## Exercise details
From the listing below, pick out each line with the word "computer".
┏━━
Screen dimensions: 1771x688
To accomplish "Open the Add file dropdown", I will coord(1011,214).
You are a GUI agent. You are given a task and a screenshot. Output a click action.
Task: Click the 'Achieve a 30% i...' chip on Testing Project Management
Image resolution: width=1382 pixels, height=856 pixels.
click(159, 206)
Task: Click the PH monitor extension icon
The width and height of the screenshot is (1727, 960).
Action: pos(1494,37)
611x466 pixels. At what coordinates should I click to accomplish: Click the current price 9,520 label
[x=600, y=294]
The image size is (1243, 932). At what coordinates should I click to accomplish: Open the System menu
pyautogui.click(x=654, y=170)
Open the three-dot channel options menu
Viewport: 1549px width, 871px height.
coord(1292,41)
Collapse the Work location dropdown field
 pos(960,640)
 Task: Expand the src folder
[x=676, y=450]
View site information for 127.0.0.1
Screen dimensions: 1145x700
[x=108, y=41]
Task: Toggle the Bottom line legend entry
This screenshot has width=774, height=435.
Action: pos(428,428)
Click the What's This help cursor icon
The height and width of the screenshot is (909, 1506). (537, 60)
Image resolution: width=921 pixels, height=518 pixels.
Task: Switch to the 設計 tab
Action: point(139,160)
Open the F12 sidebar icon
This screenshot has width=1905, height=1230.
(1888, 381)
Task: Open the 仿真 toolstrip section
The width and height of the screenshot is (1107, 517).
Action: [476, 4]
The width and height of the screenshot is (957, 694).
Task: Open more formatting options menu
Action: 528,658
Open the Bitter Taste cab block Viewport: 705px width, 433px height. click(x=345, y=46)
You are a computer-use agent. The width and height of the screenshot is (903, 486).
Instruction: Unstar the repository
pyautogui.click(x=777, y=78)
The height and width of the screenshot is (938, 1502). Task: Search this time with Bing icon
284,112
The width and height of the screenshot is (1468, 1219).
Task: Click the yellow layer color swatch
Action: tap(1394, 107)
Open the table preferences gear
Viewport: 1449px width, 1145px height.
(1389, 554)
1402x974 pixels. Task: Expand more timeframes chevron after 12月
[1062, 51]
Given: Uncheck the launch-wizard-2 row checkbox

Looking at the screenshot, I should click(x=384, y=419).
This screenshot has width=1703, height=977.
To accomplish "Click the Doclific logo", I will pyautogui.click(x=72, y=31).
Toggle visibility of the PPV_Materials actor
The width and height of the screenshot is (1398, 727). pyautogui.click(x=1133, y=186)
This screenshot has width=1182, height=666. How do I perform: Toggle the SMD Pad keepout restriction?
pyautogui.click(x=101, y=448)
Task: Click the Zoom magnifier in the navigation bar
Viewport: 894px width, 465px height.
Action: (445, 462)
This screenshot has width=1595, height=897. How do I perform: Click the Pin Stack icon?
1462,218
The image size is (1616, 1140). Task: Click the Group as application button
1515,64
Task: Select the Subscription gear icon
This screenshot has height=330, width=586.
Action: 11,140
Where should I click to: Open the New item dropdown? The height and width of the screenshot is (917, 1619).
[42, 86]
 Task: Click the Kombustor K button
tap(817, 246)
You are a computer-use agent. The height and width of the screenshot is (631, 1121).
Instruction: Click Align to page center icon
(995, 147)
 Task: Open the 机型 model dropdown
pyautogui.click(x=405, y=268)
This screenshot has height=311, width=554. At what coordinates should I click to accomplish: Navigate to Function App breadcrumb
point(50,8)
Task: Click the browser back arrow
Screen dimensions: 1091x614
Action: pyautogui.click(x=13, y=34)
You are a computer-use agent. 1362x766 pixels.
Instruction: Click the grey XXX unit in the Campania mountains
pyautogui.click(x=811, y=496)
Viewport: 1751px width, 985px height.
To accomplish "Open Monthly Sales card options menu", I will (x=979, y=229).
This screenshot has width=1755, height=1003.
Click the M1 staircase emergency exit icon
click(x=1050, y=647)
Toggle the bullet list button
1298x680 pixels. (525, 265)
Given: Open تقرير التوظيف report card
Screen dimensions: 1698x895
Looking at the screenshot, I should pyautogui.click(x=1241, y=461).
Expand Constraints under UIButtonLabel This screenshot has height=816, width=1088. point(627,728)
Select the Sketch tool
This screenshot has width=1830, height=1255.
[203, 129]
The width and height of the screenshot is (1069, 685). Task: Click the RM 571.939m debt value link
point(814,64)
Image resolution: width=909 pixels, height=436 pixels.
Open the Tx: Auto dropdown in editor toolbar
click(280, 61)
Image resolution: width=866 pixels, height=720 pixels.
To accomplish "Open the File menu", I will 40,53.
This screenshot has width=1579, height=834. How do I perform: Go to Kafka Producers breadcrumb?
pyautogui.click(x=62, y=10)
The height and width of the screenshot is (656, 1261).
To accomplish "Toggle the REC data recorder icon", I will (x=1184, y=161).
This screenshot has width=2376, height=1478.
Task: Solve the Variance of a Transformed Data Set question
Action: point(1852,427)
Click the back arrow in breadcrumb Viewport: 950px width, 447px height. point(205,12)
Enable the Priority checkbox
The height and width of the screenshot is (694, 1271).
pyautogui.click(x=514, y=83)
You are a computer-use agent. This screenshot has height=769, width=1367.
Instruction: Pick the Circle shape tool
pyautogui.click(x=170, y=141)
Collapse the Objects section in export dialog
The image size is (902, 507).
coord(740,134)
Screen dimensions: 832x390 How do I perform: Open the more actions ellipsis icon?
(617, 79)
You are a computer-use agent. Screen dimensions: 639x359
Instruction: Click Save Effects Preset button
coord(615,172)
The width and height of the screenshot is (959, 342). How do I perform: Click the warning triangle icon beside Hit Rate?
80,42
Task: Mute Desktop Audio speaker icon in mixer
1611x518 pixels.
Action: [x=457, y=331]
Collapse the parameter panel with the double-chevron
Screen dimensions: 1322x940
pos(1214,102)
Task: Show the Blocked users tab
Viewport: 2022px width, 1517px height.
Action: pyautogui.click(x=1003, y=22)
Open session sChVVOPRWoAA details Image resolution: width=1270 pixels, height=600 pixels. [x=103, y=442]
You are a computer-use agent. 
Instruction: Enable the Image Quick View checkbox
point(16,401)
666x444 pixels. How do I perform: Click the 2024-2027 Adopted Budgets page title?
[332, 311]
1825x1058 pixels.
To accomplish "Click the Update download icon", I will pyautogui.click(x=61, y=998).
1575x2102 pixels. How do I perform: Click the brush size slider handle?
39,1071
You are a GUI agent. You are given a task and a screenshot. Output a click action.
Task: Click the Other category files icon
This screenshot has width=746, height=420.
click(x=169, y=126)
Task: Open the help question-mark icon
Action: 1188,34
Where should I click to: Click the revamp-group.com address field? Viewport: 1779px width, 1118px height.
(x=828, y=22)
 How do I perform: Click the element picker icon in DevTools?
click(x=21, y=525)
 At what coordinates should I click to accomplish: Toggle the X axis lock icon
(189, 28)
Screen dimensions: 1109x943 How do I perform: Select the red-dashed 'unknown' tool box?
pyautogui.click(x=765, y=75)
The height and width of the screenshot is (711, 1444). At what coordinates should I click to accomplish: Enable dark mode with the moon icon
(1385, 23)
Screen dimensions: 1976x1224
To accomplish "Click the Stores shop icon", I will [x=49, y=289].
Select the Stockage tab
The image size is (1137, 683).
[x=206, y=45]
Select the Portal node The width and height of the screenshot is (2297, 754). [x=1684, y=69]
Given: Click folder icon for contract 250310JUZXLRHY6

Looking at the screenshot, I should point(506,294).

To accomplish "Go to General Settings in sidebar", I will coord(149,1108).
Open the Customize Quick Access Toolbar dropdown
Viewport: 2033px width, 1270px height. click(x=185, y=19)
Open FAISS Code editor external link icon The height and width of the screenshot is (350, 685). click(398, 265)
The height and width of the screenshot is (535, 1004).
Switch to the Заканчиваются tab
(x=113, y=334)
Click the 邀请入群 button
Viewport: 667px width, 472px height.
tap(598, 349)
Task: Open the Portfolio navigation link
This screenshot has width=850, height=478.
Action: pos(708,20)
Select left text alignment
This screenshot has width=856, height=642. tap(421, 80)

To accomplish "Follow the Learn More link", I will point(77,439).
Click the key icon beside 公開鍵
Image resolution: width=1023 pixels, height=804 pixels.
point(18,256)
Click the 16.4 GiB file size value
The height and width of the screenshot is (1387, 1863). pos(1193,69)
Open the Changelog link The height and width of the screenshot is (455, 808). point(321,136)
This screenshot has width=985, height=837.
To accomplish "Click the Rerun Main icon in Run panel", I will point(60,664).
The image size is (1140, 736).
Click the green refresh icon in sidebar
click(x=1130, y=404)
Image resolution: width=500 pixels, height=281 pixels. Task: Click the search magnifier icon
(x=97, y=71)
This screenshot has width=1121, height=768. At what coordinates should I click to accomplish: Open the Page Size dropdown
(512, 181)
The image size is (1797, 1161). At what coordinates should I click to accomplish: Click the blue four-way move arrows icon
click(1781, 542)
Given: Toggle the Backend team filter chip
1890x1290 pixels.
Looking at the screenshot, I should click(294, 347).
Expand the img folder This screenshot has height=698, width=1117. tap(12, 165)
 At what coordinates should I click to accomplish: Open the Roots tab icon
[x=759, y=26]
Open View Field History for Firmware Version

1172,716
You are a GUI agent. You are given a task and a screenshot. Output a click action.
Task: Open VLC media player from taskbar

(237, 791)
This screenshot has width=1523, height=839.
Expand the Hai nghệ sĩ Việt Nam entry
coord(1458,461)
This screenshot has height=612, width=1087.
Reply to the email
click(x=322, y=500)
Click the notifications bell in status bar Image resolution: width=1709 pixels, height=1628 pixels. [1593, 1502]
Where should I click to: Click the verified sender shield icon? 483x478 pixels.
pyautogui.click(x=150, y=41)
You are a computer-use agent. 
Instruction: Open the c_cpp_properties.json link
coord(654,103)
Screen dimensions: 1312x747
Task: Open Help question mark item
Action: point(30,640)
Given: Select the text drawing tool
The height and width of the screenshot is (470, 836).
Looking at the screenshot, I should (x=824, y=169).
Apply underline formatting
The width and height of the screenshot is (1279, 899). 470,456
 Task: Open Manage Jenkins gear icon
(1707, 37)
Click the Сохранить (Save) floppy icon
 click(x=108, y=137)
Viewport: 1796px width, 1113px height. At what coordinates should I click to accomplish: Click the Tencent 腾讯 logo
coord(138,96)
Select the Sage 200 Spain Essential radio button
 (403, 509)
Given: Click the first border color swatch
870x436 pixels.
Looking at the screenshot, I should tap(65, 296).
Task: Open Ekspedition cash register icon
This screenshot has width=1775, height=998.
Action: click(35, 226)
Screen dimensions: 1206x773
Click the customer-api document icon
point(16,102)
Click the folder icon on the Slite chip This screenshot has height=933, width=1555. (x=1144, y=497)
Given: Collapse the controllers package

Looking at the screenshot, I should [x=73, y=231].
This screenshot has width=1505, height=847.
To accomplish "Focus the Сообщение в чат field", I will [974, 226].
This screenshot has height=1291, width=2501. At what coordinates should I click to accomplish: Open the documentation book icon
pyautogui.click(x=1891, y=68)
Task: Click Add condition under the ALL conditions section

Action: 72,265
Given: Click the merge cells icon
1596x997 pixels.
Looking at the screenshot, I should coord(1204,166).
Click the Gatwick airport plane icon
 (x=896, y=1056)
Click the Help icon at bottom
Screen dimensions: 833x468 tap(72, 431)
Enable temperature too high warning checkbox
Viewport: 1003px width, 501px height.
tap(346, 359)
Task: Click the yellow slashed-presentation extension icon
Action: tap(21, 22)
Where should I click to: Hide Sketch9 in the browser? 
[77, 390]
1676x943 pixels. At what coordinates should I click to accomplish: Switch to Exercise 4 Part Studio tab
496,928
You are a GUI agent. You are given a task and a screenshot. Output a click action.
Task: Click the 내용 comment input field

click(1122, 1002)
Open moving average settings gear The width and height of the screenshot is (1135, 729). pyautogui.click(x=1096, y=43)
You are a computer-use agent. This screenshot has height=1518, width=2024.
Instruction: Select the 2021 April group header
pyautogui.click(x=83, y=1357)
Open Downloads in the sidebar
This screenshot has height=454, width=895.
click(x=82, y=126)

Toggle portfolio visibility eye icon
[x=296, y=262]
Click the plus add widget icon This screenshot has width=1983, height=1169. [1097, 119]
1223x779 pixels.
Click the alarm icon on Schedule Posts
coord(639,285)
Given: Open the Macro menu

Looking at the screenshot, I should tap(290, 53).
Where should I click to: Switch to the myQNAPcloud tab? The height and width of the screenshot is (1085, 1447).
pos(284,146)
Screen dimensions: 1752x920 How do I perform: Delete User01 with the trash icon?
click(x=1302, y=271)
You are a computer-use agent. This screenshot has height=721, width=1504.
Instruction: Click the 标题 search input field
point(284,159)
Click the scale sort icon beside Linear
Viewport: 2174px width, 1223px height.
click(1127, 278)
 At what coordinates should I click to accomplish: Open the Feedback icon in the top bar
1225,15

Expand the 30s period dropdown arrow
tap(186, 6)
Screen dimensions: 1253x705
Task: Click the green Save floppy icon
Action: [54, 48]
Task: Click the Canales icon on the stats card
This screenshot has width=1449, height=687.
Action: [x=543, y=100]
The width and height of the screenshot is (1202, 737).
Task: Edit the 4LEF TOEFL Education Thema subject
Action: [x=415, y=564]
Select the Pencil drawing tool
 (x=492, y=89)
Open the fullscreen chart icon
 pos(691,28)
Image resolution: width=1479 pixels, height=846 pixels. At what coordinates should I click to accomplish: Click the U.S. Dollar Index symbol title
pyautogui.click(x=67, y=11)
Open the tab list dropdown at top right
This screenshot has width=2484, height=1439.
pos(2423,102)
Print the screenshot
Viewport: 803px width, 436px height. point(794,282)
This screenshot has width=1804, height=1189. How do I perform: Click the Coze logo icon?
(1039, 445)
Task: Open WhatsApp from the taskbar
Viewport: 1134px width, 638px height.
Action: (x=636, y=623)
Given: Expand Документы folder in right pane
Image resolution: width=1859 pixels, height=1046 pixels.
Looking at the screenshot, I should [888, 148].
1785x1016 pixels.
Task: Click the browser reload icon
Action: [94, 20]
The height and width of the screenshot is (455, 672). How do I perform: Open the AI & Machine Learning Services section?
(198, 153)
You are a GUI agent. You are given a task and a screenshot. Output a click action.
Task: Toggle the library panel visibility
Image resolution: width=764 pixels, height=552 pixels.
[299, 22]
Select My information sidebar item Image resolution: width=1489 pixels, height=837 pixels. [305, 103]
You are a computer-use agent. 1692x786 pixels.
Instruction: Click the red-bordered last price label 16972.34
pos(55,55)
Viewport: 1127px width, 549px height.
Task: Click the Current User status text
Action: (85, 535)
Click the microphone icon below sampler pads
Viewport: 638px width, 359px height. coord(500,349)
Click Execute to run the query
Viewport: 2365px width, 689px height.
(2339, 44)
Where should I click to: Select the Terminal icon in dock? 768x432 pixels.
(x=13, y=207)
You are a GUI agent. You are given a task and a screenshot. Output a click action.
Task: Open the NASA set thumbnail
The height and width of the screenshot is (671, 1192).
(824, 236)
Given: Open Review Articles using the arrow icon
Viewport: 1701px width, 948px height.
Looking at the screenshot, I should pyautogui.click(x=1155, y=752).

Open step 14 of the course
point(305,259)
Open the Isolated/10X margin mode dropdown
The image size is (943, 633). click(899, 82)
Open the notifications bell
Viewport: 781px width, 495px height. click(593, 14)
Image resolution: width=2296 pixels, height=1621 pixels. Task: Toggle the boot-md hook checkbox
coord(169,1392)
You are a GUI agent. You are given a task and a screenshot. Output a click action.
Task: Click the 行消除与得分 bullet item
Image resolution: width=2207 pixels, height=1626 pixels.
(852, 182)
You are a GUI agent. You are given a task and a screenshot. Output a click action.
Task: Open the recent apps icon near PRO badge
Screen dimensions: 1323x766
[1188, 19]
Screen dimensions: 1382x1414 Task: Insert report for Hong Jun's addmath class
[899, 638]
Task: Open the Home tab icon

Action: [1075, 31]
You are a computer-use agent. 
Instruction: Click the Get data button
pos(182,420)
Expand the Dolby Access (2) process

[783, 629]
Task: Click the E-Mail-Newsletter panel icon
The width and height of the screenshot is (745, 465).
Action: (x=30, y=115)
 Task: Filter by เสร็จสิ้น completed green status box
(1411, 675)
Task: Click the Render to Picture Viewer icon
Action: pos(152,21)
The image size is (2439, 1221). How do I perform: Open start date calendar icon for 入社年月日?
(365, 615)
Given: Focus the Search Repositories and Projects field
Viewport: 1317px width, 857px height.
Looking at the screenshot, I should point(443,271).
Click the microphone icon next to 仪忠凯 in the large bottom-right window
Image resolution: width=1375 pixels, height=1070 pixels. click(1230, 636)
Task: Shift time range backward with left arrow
┗━━
## Written answer
You are a computer-use agent. The width and height of the screenshot is (903, 486).
You are a computer-use agent. The height and width of the screenshot is (631, 1121).
You are a computer-use agent. 1362x766 pixels.
You are a computer-use agent. This screenshot has height=769, width=1367.
You are a computer-use agent. Screen dimensions: 639x359
You are a computer-use agent. 
You are a computer-use agent. 
You are a computer-use agent. This screenshot has height=1518, width=2024.
You are a computer-use agent. This screenshot has height=721, width=1504.
You are a computer-use agent. 1692x786 pixels.
You are a computer-use agent. 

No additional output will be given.